Section 9 of the Act relates to Income deemed to accrue or arise in India. Under the Act, non–residents are taxable in India in respect of income that accrues or arises in India or is received in India or is deemed to accrue or arise in India or is deemed to be received in India.
Under the existing provisions of the Act, a gift of money or property is taxed in the hands of donor, except for certain exemptions provided in clause (x) of sub-section (2) of section 56. It has been reported that gifts are made by persons being residents in India to persons outside India and are claimed to be non-taxable in India as the income does not accrue or arise in India. To ensure that such gifts made by residents to persons outside India are subject to tax, it is proposed to provide that income of the nature referred to in sub-clause (xviia) of clause (24) of section 2, arising from any sum of money paid, or any property situate in India transferred, on or after 5th July, 2019 by a person resident in India to a person outside India shall be deemed to accrue or arise in India.
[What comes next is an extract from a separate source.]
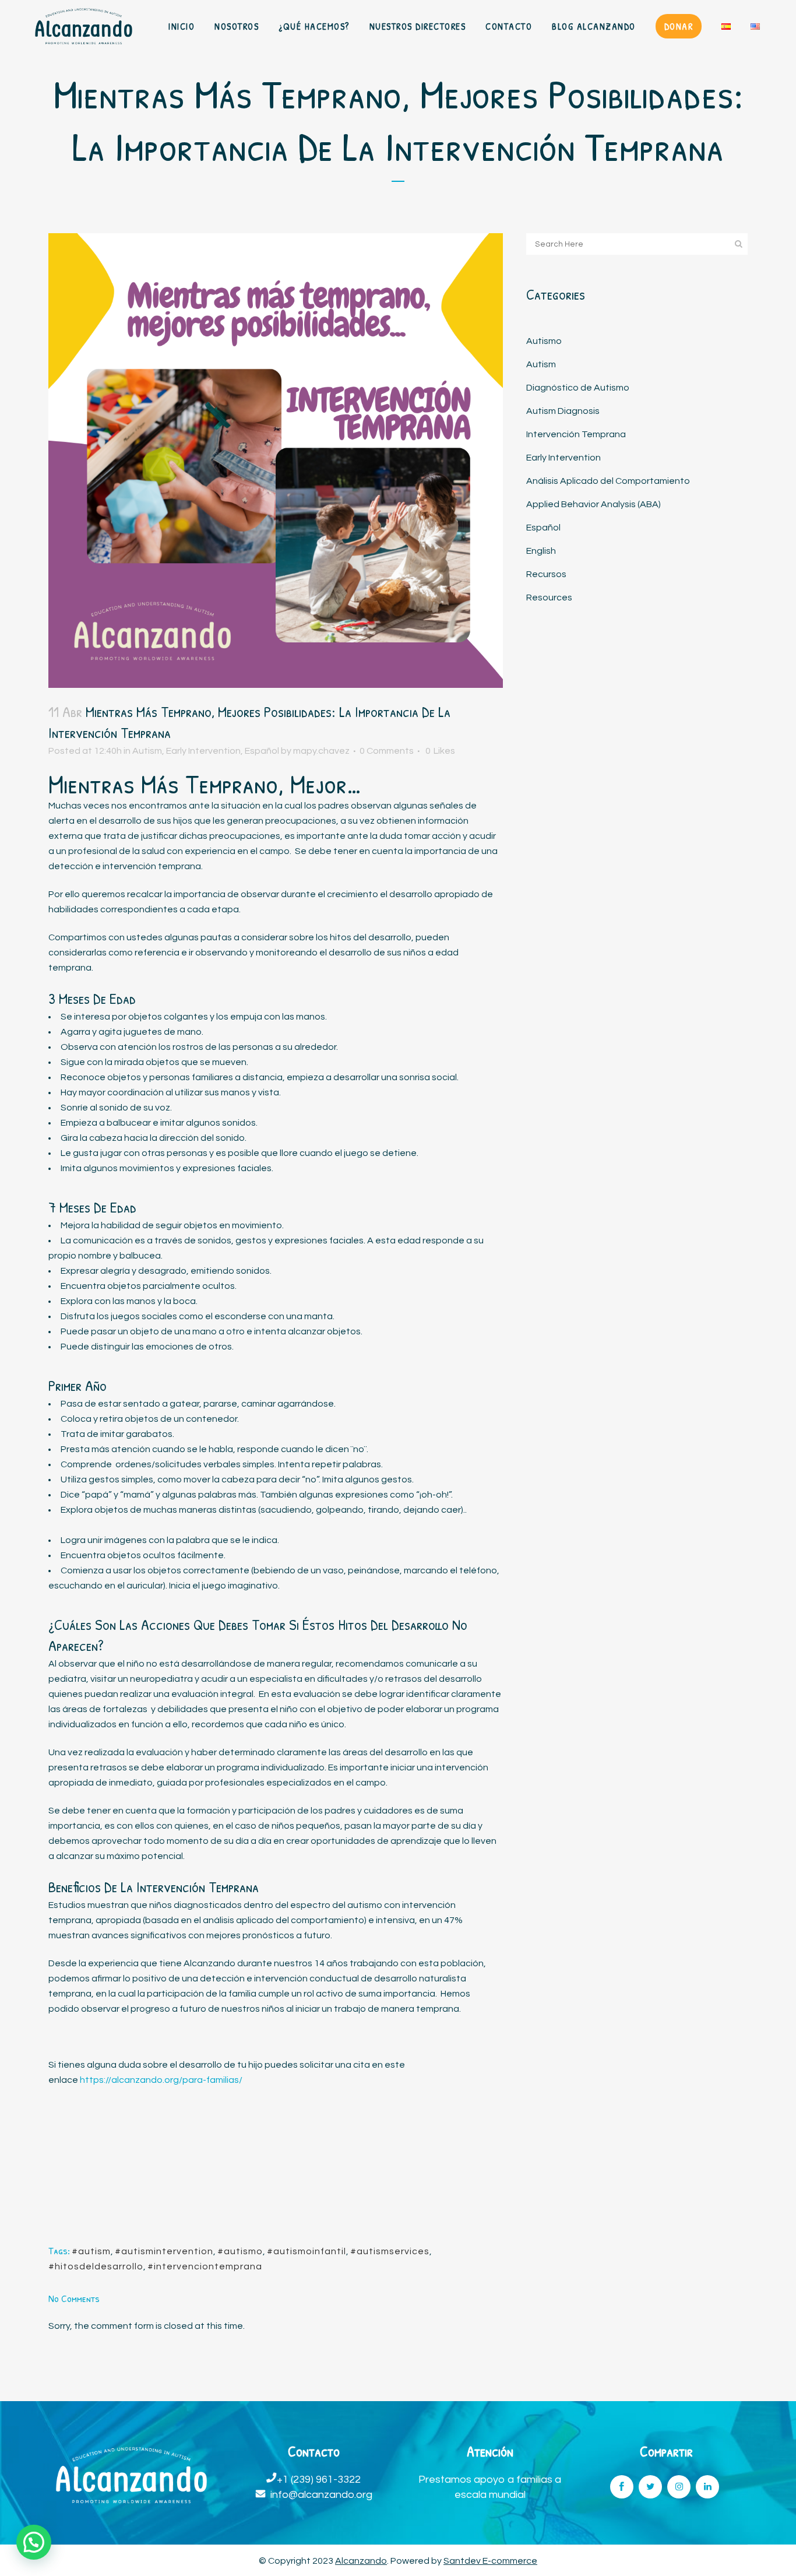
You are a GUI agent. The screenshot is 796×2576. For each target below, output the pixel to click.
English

However, the existing provision for exempting gifts as provided in proviso to clause (x) of sub-section (2) of section 56 will continue to apply for such gifts deemed to accrue or arise in India. In a treaty situation, the relevant article of applicable DTAA shall continue to apply for such gifts as well.
This amendment will take effect from 1st April, 2020 and will, accordingly, apply in relation to the assessment year 2020-21 and subsequent assessment years.